_Available data_
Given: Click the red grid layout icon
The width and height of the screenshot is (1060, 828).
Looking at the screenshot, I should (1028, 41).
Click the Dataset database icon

==

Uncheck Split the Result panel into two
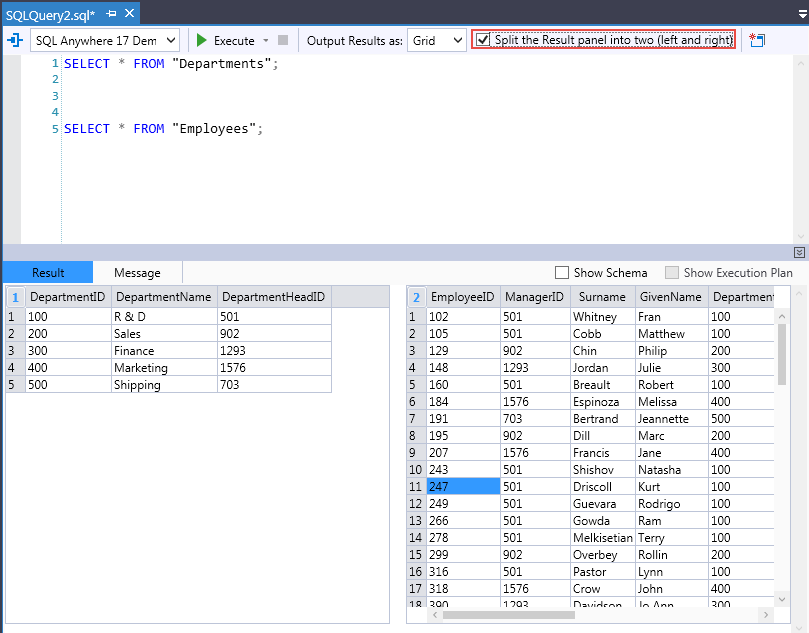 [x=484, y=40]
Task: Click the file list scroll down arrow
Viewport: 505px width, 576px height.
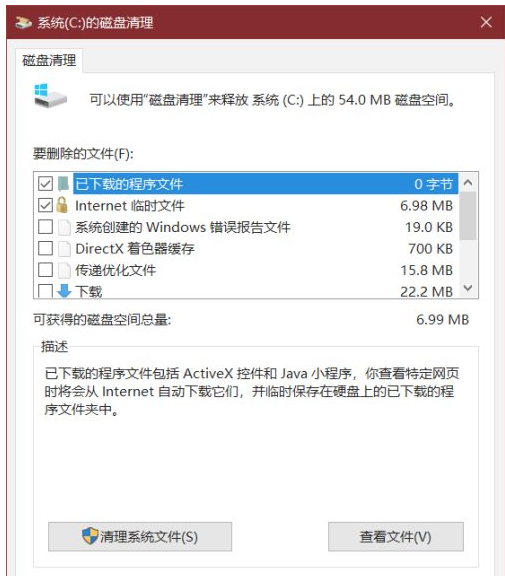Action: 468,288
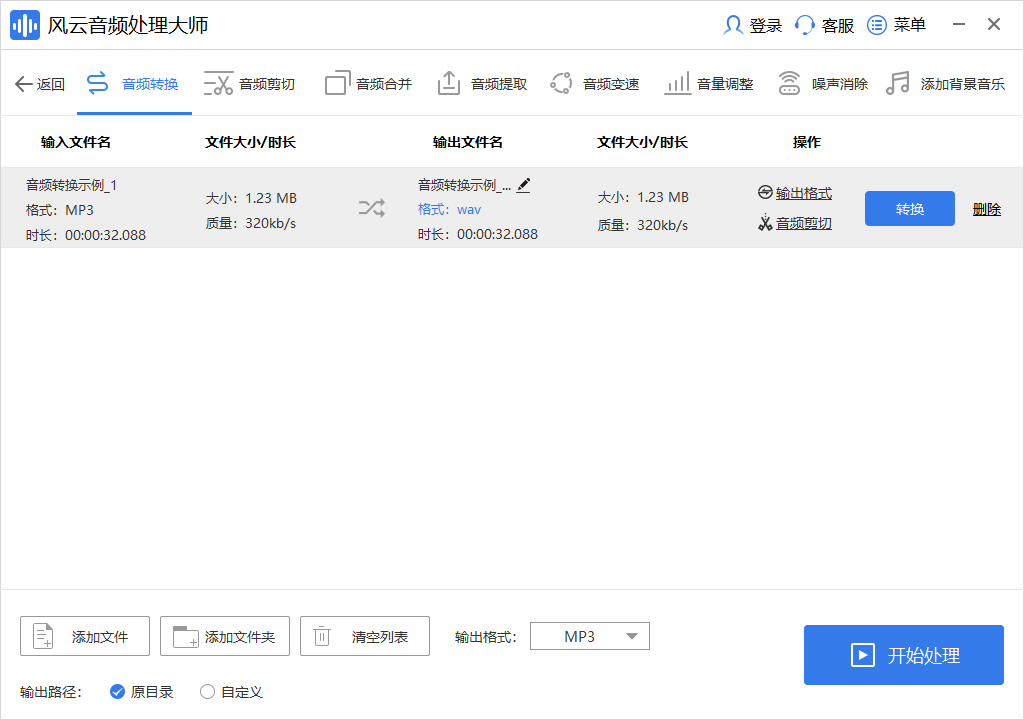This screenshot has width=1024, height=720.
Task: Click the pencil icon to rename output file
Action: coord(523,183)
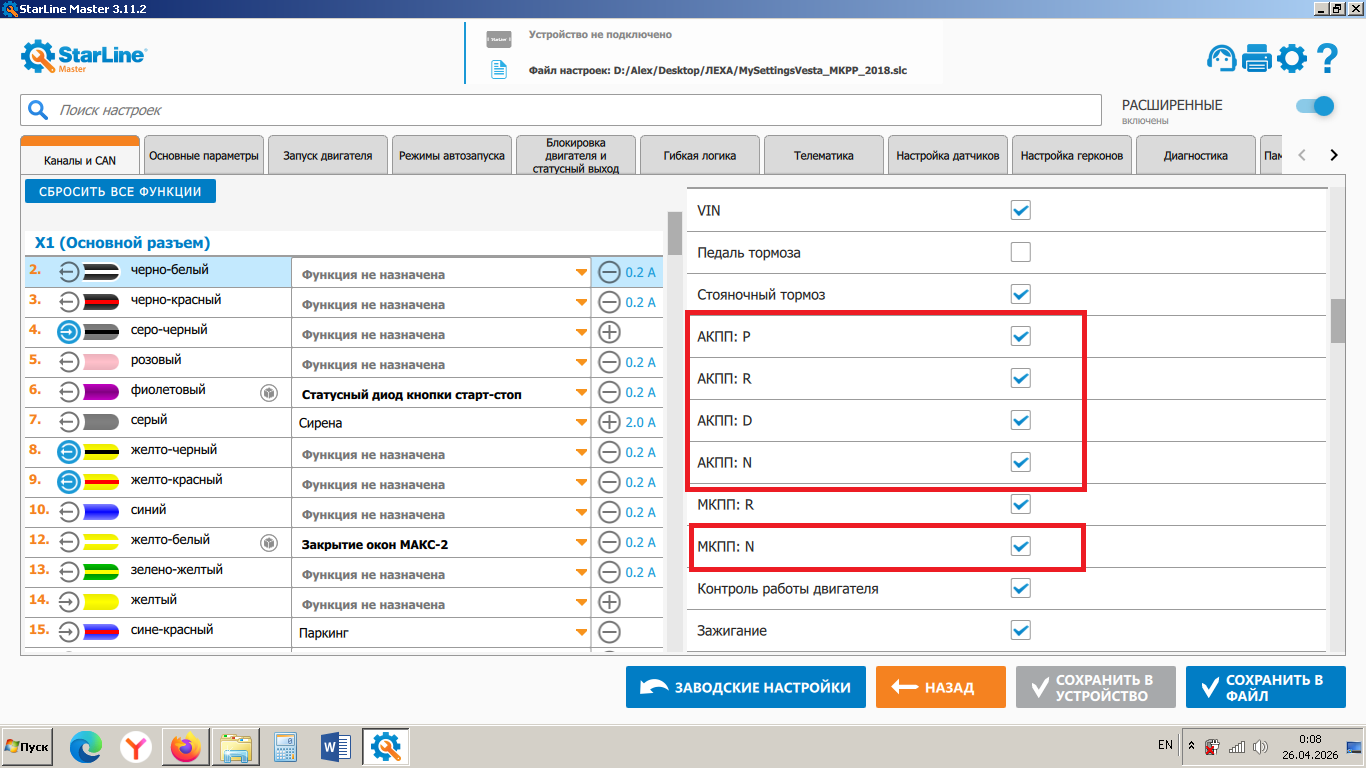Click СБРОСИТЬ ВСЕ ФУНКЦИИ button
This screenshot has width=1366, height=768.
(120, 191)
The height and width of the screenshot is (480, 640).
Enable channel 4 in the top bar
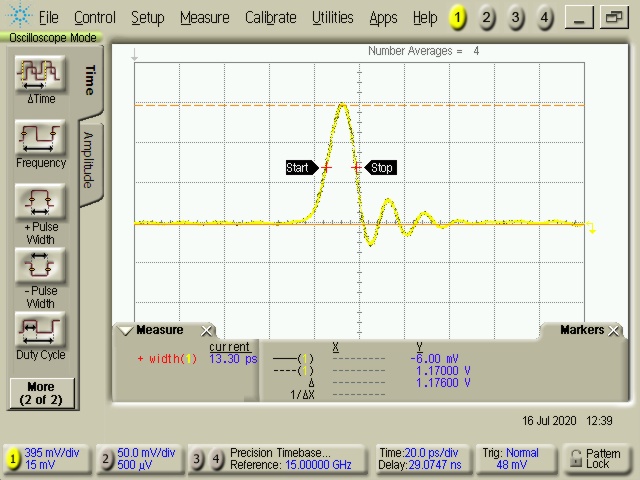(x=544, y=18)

_Required work_
When you reach the line in the material above that holds "Given: Click the red grid layout icon", begin reproducing lines exactly, and stop after the line that holds "Click the Dataset database icon".

_Result for this task_
Given: Click the red grid layout icon
The width and height of the screenshot is (1060, 828).
Looking at the screenshot, I should (1028, 41).
Click the Dataset database icon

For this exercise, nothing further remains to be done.